Lonjakan kasus positif Covid-19 di Indonesia menyentuh rekor angka psikologis sebanyak lebih dari 10.000/hari pada Jumat (8/1/2021). Isyarat bahwa upaya pengendalian selama hampir 1 tahun telah gagal membendung pandemi. Alih-alih melakukan pengetatan, pelacakan, dan pengujian masif, Indonesia justru asyik mengganti istilah-istilah. Corona ditangani dengan kata-kata dan tata bahasa.

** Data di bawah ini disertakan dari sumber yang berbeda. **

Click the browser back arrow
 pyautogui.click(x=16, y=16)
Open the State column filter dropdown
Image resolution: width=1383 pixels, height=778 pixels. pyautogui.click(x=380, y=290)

Seperti sedang bermain utak-atik kata. Begitulah yang menonjol dari Indonesia sejak pertama kali Corona menyerang negeri.
Saat negara-negara lain bertindak cepat, cekatan, dan serius melakukan pembatasan sosial sampai mengunci wilayahnya, Indonesia terlihat santai. Menciptakan istilah, memodifikasi, mengubahnya, lalu membuat yang baru lagi.
Hasilnya?
Pandemi Covid-19 tak tertangani dengan baik. Angka penularannya terus melonjak tanpa bisa diprediksi puncaknya. Jumlah korban semakin melonjak. Sistem layanan kesehatan terancam kolaps karena banyak tenaga medis yang gugur dan kelelahan. Sementara daya tampung kamar rumah sakit telah menyentuh batas kegentingan.

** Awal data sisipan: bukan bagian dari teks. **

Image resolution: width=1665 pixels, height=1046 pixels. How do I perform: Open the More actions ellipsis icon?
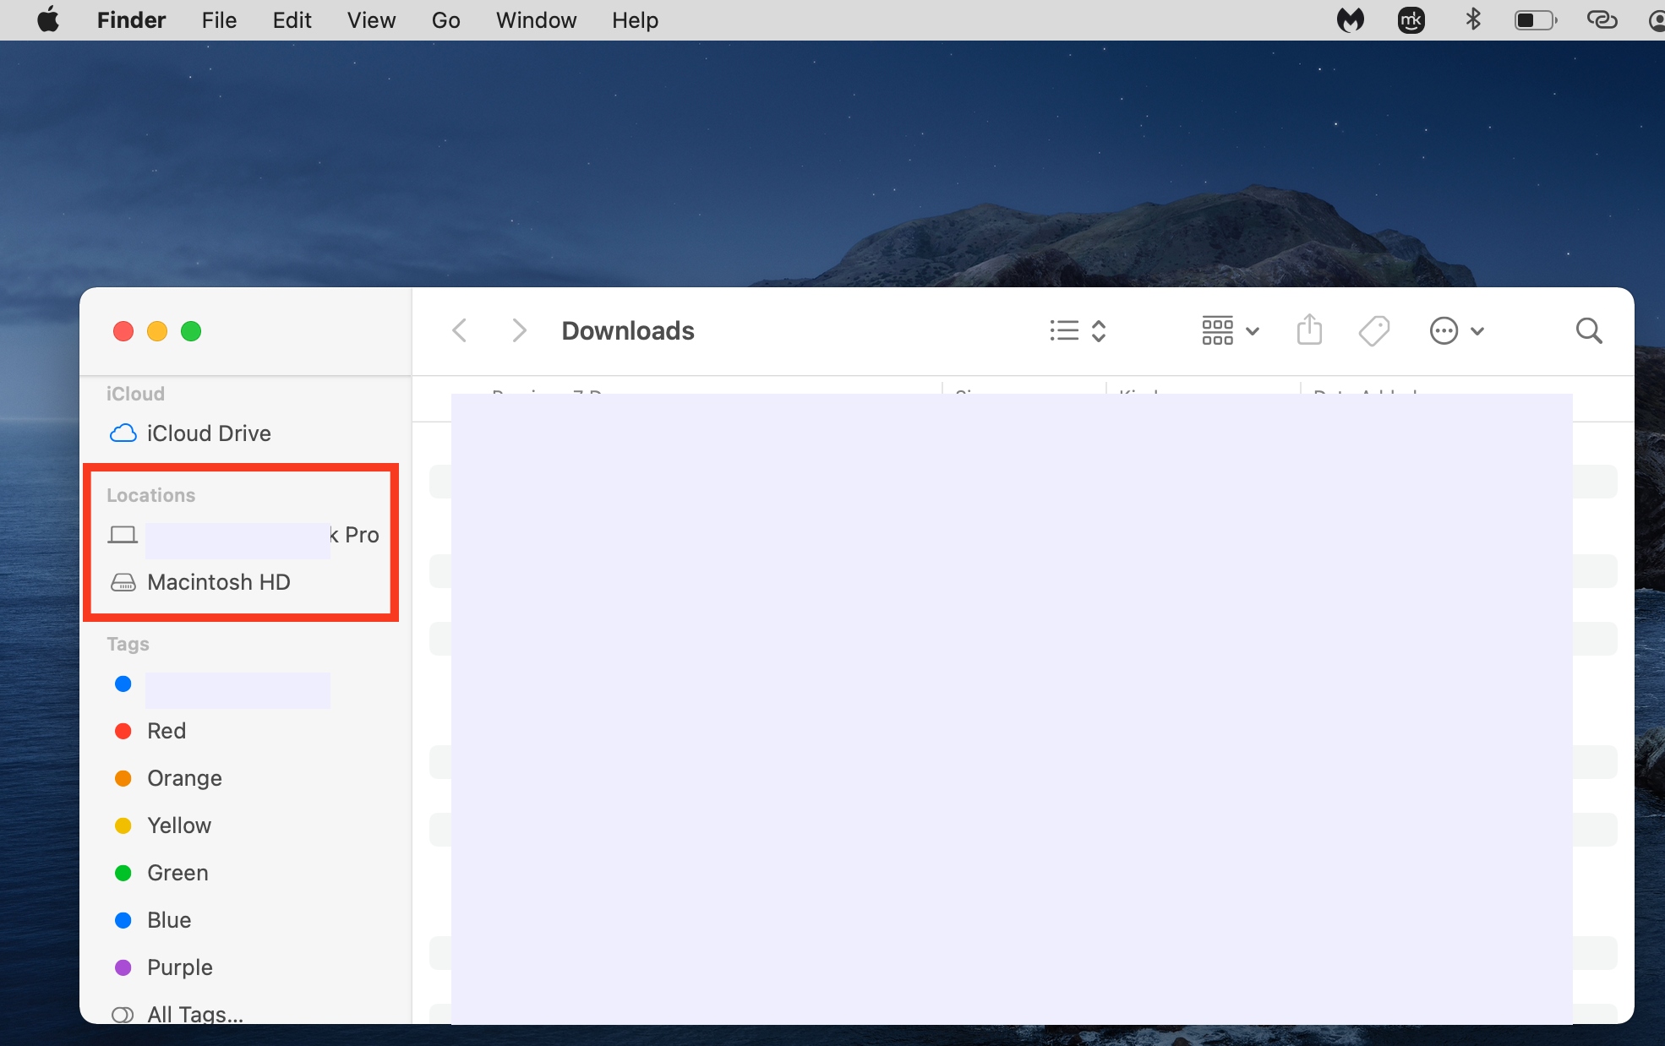[1444, 330]
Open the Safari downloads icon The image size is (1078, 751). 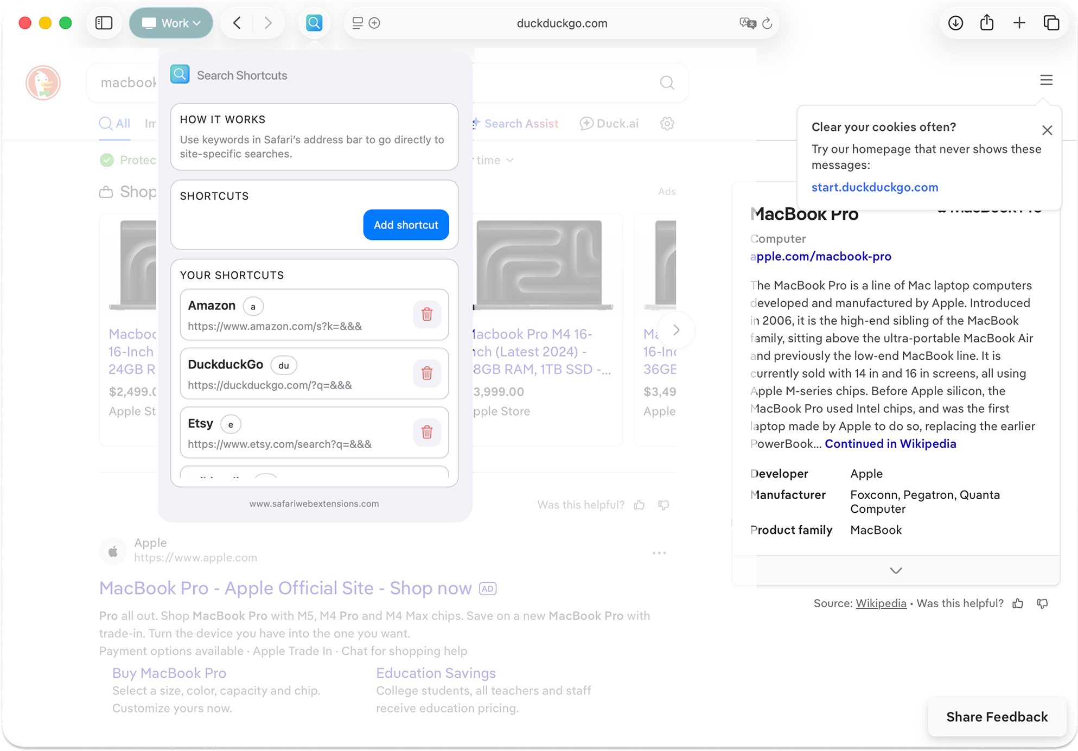pos(955,23)
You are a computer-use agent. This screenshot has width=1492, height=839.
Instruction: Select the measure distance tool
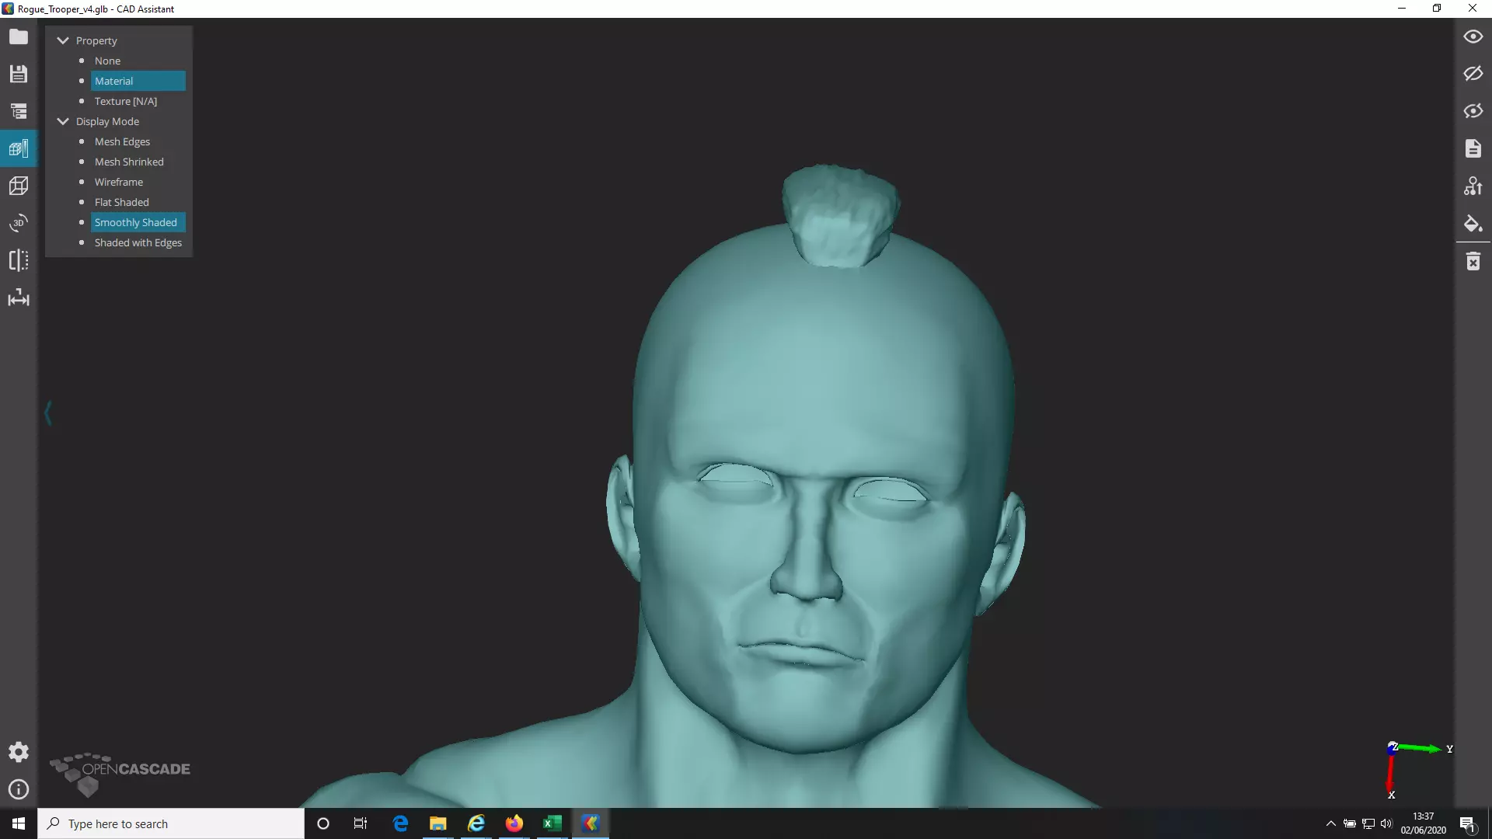(x=19, y=298)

Lalu apa responnya? Inilah luar biasanya kita. Solusinya tetap sama, yakni sekadar mengubah istilah tanpa perbaikan dan pengayaan esensi.
Pembatasan Sosial Basa-basi
Entah sudah berapa jilid judul peraturan yang menggunakan istilah PSBB di berbagai daerah di Indonesia. Tampak menjanjikan pada awalnya karena ada ancaman hukuman dan denda bagi yang melanggar. Akan tetapi kemudian tampak bahwa PSBB cenderung menjadi Pembatasan Sosial Basa-basi.
Sejak awal kita sudah berpolemik soal nama. Ada yang ingin "lockdown", ada yang usul "karantina wilayah", sampai dipilih untuk "PSBB" saja.
Ironisnya, setelah itu yang terjadi ialah pertunjukkan ketidakkompakan, ketidaktegasan, ego sektoral, dan disharmoni. PSBB tak pernah dijalankan sebagaimana mestinya. Setiap daerah, masing-masing kepala daerah, bahkan kementerian-kementerian yang berada di bawah komando langsung presiden, saling ingin berkompromi dengan PSBB versi masing-masing.
Itulah awal dari situasi genting yang dialami Indonesia sekarang. Selagi Covid-19 terus menyebar dan menjangkiti banyak orang, kita justru sibuk memikirkan bagaimana agar PSBB bisa dilonggarkan.